**Information provided:**

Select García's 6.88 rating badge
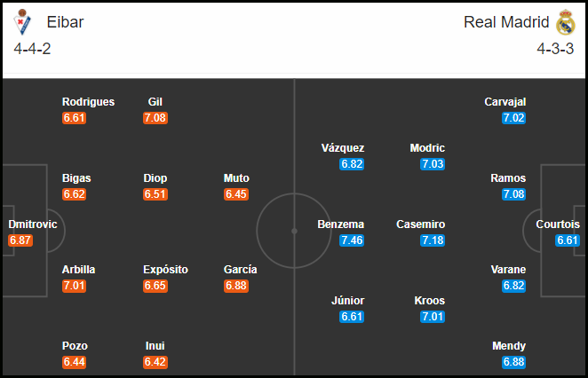This screenshot has width=588, height=378. 236,286
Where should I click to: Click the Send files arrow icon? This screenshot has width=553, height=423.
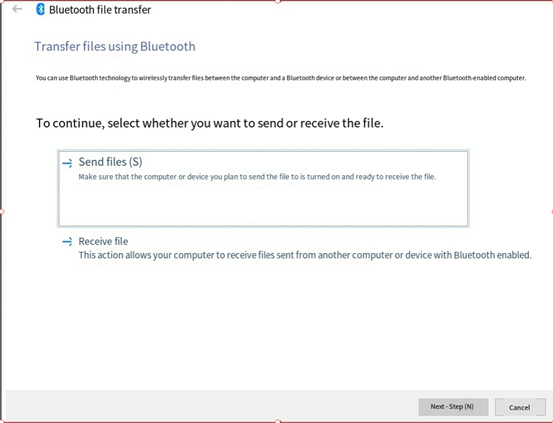pos(67,163)
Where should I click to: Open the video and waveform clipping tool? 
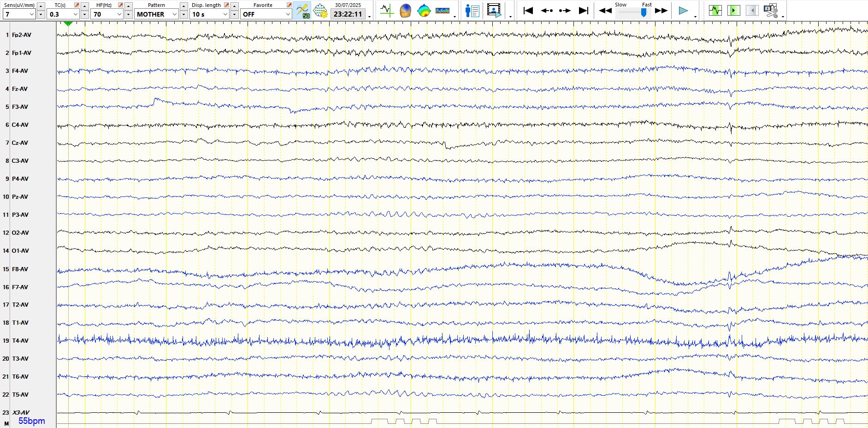[770, 11]
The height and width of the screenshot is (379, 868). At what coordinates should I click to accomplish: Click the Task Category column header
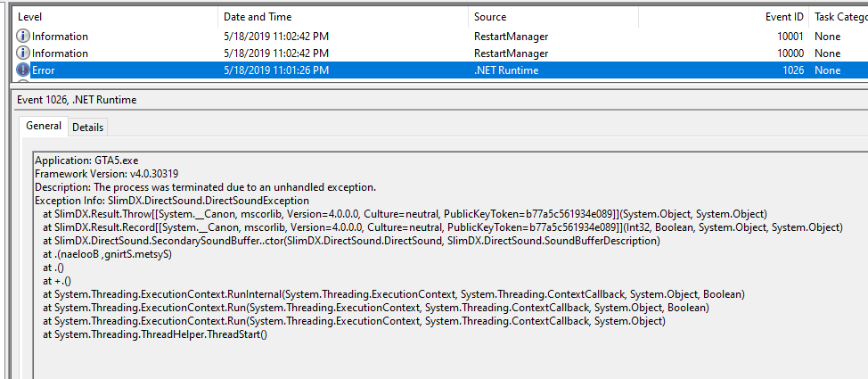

**Task requirements:**
Beginning with the line containing "Where should I click to: Click" and ending with the last line of the data, output those lines exactly and nothing more. Omit every picture.

**Answer to this exercise:**
Where should I click to: Click the Send files arrow icon? This screenshot has width=553, height=423.
pos(67,163)
Where should I click to: Open the video and waveform clipping tool? 
[770, 11]
The height and width of the screenshot is (379, 868). At what coordinates should I click to accomplish: Click the Task Category column header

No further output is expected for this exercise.